- _TASK INSTRUCTIONS_
From the entries, filter out every line that lacks "Testissä" and copy the rest.

[[ DATA PROVIDED, beginning ]]

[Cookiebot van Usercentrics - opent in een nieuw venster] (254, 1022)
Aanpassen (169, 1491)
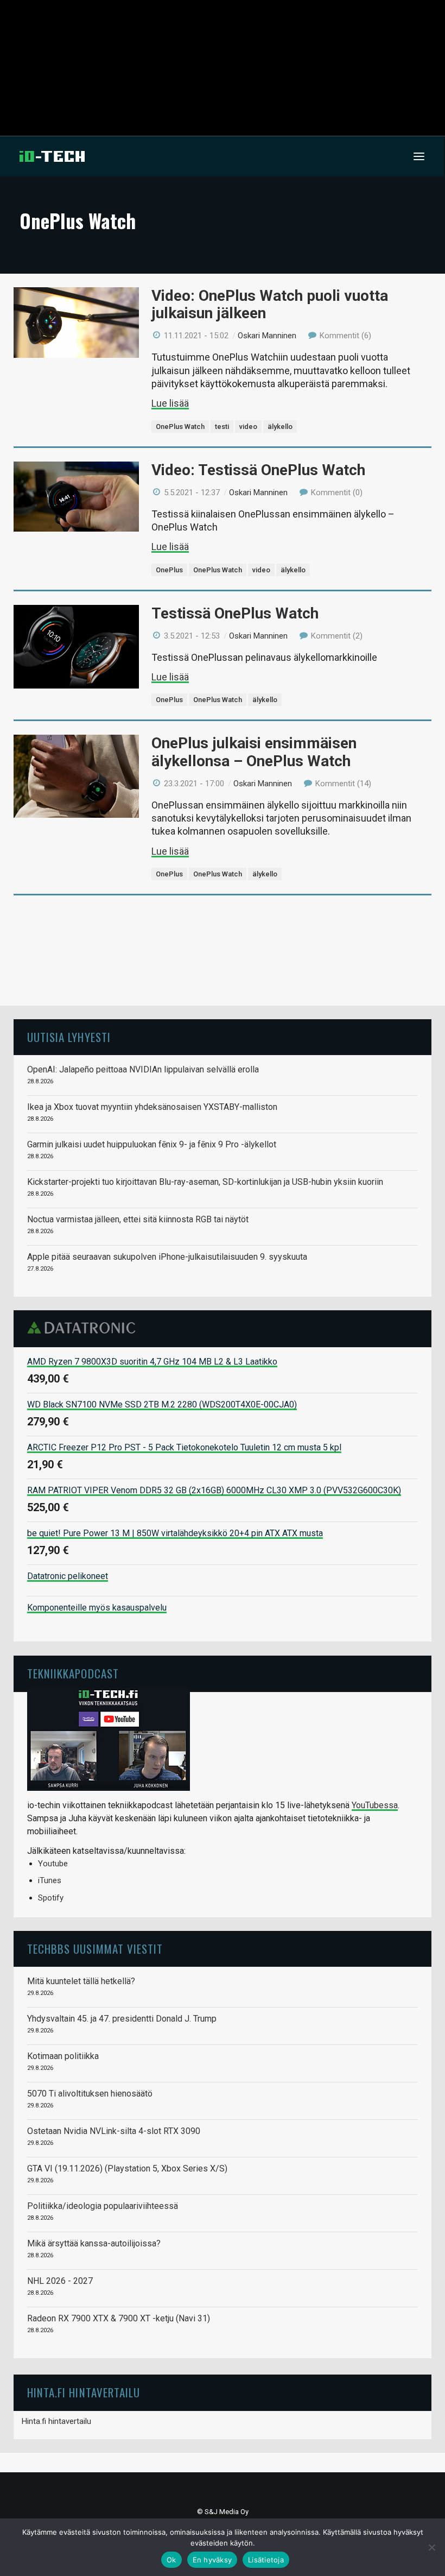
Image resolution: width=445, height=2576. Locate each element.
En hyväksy (212, 2559)
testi (222, 426)
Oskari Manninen (267, 335)
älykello (280, 426)
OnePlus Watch (180, 426)
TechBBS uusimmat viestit (95, 1948)
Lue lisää (170, 403)
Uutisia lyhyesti (69, 1036)
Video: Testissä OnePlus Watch (258, 470)
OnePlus (169, 570)
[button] (419, 156)
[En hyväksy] (431, 2547)
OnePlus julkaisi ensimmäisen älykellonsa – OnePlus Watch (254, 751)
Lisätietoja (266, 2559)
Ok (171, 2559)
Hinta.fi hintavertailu (56, 2421)
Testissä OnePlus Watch (235, 613)
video (248, 426)
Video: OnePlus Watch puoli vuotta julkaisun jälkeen (269, 304)
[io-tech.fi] (52, 156)
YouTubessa (375, 1805)
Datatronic (84, 1327)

[[ DATA PROVIDED, end ]]

- _REPLY TO THE TASK_
Video: Testissä OnePlus Watch (258, 470)
Testissä OnePlus Watch (235, 613)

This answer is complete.